* **Quoted passage**:
'''

Ben: I’m not sure I can explain better than what I wrote in that post, but I’ll try to expand on it. For reference, here’s the excerpt that you referred to:

By way of clarification, consider a distinction between two senses of the word “trying”…. Let’s call them “actually trying” and “pretending to try”. Pretending to try to improve the world is something like responding to social pressure to improve the world by querying your brain for a thing which improves the world, taking the first search result and rolling with it. For example, for a while I thought that I would try to improve the world by developing computerized methods of checking informally-written proofs, thus allowing more scalable teaching of higher math, democratizing education, etc. Coincidentally, computer programming and higher math happened to be the two things that I was best at. This is pretending to try. Actually trying is looking at the things that improve the world, figuring out which one maximizes utility, and then doing that thing. For instance, I now run an effective altruist student organization at Harvard because I realized that even though I’m a comparatively bad leader and don’t enjoy it very much, it’s still very high-impact if I work hard enough at it. This isn’t to say that I’m actually trying yet, but I’ve gotten closer.

Most people say they want to improve the world. Some of them say this because they actually want to improve the world, and some of them say this because they want to be perceived as the kind of person who wants to improve the world. Of course, in reality, everyone is motivated by other people’s perceptions to some extent–the only question is by how much, and how closely other people are watching. But to simplify things let’s divide the world up into those two categories, “altruists” and “signalers.”

'''

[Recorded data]
'''

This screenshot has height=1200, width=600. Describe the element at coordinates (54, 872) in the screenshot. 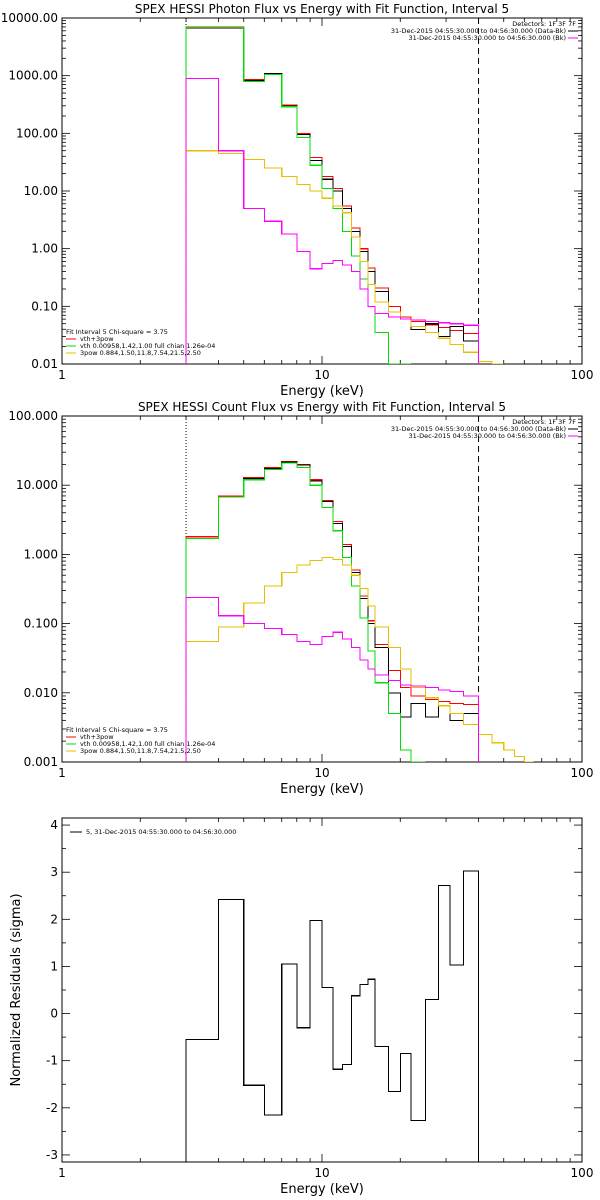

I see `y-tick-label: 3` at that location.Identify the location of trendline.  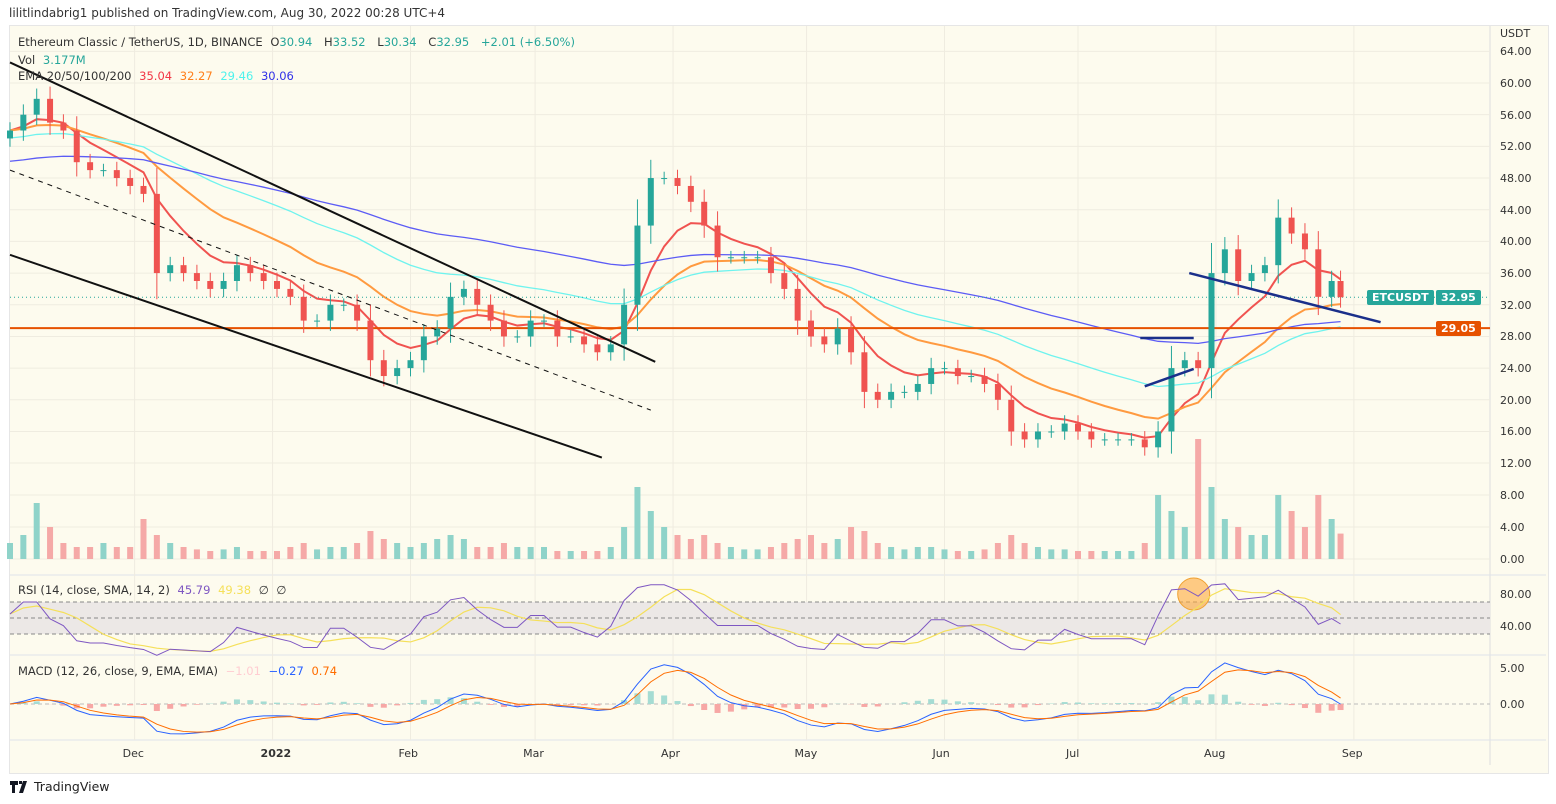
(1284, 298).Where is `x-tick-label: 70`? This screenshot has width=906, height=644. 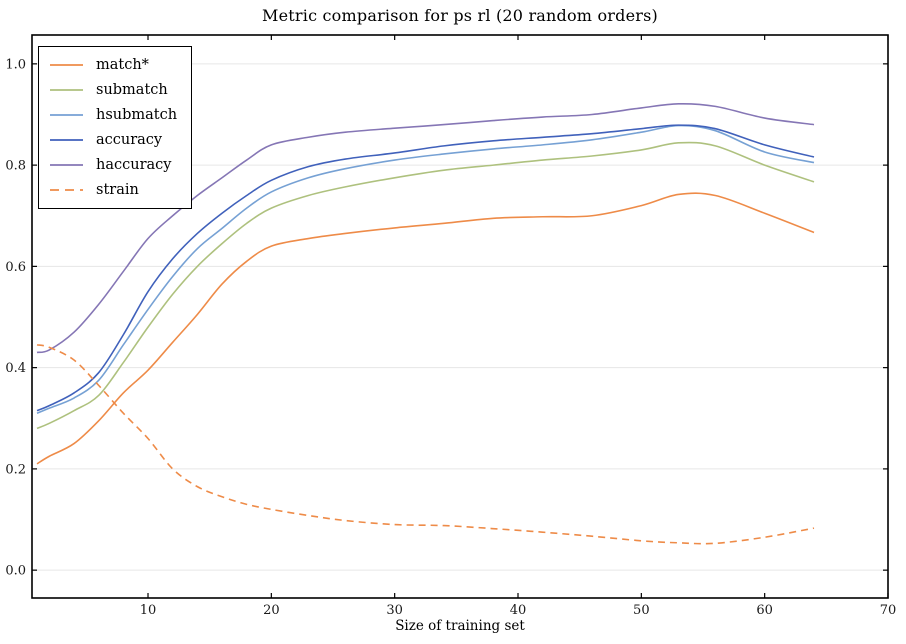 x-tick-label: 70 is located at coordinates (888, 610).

'''

* **Your task**: In the text on "actually trying" versus "pretending to try," what two categories is the world divided into to simplify things?

* **Task response**: "Altruists" and "signalers."